So what you're saying is is that melody is kind of important?

:D You meant to say lyric is one of the most important parts . . ., right?

 

But what is a **GREAT** song? I don't know. Is everyone telling me about just really GOOD songs?

 

I've been working on some arrangements of old tunes that wipe me out. Gershwins "Somebody To Watch Over Me". Hell, that's one great tune. Someone may not even like the lyric because, for a woman singing it, it might be a little to "lamb lost in the woods" helpless, I need a man, type thing. But yet and still; even so it's STILL a great tune.

 

I don't hear tunes of that caliber, anywhere any more. OK, so melody like that is out of fashion today. No one besides those Disney guys writes songs with chords progressions chock full of diminshed chords. Flat nines are only found in jazz and some movie music these days.

Supplied records:
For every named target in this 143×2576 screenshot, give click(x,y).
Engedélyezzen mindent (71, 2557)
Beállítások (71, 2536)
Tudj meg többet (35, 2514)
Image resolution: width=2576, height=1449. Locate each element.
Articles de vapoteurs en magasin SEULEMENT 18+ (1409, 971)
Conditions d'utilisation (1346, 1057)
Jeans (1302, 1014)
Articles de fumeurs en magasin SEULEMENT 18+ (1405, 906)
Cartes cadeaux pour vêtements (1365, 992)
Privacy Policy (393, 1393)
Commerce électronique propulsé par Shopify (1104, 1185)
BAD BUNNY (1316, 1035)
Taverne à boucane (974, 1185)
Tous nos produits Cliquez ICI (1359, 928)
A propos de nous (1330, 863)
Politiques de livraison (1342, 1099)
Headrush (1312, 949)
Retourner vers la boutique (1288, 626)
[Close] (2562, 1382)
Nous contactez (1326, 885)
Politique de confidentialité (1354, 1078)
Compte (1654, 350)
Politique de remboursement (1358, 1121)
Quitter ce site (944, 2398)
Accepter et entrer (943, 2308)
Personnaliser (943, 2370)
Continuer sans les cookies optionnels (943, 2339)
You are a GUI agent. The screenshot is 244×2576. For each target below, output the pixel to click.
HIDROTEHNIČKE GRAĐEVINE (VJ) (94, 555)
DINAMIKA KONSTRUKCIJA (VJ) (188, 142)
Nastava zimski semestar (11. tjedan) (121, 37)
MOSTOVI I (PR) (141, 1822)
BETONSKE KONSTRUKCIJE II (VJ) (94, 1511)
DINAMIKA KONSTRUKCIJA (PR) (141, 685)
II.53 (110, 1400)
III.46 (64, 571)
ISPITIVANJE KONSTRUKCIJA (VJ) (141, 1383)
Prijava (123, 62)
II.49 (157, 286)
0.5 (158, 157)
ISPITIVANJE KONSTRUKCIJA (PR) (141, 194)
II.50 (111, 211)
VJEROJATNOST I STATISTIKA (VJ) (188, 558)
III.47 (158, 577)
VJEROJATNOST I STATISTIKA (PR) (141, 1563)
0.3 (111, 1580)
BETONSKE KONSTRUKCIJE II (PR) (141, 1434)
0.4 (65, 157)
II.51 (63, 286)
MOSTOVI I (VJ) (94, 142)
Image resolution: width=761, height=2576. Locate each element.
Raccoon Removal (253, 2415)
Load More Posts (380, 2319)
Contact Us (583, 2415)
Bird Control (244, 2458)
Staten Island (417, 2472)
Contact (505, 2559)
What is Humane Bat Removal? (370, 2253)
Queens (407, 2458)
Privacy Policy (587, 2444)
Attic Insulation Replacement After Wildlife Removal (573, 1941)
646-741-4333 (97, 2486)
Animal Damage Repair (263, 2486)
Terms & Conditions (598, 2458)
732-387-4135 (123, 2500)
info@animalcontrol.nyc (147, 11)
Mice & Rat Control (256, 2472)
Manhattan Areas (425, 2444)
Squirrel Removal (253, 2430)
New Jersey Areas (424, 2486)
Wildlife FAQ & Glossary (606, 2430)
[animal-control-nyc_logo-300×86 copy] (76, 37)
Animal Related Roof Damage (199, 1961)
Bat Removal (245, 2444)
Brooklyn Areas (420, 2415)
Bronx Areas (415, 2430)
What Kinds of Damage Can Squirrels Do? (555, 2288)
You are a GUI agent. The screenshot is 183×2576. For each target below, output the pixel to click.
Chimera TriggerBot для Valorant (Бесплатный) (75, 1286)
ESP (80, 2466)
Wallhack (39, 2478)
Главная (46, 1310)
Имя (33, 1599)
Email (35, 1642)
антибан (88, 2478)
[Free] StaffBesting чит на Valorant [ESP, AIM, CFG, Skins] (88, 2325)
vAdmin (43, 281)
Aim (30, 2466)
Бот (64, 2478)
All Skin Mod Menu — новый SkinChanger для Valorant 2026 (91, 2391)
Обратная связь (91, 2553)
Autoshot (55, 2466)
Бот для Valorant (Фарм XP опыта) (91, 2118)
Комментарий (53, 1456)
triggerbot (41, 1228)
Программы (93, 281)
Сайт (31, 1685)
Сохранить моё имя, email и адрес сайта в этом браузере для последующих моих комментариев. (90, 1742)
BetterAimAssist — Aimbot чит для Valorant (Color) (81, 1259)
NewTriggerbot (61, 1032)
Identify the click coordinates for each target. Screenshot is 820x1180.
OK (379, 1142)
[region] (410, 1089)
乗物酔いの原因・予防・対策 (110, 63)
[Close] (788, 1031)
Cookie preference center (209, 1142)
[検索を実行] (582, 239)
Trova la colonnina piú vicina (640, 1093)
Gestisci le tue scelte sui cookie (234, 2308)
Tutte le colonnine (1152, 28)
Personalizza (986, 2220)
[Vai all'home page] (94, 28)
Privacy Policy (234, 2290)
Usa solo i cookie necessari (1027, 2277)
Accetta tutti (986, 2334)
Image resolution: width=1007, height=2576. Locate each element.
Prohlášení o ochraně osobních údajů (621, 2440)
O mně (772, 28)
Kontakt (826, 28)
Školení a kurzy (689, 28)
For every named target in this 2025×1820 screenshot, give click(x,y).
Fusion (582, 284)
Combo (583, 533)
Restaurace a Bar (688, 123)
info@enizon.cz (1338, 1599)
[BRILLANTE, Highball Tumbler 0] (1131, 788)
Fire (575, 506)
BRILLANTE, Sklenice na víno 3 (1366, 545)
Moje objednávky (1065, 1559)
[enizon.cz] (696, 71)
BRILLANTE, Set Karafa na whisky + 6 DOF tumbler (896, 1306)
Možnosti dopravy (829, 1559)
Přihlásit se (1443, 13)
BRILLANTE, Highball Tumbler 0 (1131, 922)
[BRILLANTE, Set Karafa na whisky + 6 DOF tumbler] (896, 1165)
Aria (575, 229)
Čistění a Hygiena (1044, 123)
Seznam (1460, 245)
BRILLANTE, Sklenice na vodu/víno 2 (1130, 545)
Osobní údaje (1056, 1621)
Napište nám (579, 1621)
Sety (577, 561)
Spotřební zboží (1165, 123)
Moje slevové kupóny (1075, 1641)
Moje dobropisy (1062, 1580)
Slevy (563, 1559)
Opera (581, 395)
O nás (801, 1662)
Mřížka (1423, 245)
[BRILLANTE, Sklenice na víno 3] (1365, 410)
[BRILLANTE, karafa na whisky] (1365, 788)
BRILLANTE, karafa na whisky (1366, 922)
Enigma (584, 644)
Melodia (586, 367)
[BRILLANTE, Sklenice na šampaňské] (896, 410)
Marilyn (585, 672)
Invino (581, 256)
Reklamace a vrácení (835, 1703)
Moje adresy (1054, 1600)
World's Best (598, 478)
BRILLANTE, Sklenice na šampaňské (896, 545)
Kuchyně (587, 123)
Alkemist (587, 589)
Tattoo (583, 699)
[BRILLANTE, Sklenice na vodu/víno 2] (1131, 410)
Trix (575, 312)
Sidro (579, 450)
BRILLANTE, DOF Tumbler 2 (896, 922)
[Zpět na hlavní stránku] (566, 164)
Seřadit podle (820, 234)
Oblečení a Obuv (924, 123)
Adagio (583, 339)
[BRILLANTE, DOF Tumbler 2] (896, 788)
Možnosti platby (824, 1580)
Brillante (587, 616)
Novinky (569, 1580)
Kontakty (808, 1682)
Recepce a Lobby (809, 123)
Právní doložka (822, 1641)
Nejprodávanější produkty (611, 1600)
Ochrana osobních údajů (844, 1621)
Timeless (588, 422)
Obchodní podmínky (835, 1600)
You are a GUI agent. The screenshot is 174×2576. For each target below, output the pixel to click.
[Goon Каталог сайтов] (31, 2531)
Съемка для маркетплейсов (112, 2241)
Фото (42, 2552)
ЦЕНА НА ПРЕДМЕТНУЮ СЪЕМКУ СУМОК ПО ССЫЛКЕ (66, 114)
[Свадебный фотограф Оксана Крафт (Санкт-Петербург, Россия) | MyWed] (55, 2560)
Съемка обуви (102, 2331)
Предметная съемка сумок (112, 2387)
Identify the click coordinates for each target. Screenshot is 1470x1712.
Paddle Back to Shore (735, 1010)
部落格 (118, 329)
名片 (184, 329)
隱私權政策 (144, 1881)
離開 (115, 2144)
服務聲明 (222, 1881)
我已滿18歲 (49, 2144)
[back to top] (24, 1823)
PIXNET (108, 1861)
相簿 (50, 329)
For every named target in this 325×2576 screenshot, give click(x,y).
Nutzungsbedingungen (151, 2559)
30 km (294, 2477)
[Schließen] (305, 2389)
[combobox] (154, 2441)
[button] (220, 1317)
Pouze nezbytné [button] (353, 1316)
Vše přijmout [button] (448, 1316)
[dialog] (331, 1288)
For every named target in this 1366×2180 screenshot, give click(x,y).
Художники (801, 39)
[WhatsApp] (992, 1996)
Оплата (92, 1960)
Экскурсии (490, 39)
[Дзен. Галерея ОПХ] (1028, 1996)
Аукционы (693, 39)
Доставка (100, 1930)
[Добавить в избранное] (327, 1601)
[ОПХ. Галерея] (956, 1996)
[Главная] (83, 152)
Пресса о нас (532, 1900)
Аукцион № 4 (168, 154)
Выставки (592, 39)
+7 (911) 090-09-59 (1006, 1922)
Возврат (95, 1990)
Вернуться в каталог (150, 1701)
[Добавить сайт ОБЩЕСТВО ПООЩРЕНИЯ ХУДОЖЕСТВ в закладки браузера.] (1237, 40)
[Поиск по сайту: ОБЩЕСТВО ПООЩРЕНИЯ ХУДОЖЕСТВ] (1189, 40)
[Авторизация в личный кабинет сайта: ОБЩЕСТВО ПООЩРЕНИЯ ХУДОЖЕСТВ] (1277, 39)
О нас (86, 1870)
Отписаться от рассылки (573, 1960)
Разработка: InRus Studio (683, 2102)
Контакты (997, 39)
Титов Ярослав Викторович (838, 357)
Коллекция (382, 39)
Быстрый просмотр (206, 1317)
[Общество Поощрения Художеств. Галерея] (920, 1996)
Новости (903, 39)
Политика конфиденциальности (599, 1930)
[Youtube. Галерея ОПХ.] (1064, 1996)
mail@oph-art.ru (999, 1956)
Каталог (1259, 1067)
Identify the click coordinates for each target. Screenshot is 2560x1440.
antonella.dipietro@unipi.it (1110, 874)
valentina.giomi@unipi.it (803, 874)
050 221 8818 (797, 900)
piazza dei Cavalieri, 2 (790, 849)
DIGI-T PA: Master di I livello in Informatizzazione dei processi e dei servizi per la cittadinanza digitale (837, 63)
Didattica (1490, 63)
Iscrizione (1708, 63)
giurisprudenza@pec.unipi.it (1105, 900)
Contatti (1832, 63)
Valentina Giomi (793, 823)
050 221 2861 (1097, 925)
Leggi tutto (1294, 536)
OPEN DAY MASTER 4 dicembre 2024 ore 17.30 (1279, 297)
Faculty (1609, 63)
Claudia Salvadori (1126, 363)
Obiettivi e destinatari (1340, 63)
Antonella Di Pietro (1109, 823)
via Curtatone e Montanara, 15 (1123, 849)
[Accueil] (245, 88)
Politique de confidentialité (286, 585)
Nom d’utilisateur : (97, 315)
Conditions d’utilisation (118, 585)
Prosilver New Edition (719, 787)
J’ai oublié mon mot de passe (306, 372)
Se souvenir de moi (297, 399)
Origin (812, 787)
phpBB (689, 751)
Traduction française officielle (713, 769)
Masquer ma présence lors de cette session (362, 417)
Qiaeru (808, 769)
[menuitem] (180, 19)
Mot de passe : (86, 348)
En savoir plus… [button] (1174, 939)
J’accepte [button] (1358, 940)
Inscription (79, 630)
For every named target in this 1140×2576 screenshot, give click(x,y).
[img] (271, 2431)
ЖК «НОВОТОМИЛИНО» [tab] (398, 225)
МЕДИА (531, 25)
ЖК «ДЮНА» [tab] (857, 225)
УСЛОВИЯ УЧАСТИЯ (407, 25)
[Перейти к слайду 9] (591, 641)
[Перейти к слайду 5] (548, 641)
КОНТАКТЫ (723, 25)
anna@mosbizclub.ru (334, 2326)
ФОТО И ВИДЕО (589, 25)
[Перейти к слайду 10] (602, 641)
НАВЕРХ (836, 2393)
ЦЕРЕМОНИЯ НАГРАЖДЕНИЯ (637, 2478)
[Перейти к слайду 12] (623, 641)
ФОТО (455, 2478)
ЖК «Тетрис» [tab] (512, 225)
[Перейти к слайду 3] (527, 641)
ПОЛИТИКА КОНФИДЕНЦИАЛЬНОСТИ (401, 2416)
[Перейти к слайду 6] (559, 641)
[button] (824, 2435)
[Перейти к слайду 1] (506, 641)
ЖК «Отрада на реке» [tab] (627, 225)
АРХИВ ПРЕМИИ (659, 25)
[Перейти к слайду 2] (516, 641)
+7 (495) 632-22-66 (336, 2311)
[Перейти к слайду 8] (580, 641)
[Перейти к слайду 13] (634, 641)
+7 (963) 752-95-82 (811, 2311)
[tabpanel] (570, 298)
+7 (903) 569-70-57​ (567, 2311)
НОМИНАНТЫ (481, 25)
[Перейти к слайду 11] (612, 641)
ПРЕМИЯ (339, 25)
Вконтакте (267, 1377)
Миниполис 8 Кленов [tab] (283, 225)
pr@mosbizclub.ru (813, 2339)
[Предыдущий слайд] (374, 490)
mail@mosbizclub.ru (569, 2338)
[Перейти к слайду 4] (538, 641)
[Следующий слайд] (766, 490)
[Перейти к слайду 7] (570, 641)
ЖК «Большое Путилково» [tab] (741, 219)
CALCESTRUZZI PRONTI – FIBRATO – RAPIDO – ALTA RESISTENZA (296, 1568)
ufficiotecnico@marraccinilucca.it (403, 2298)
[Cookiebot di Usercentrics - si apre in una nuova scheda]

What to work on:
Answer these about the passage on great songs:
(a) Which Gershwin tune does the writer call a great tune?
(b) Who, according to the passage, still writes songs with chord progressions full of diminished chords?
(c) Where does the passage say flat nines are found these days?

The result:
(a) "Somebody To Watch Over Me"
(b) Those Disney guys
(c) Only in jazz and some movie music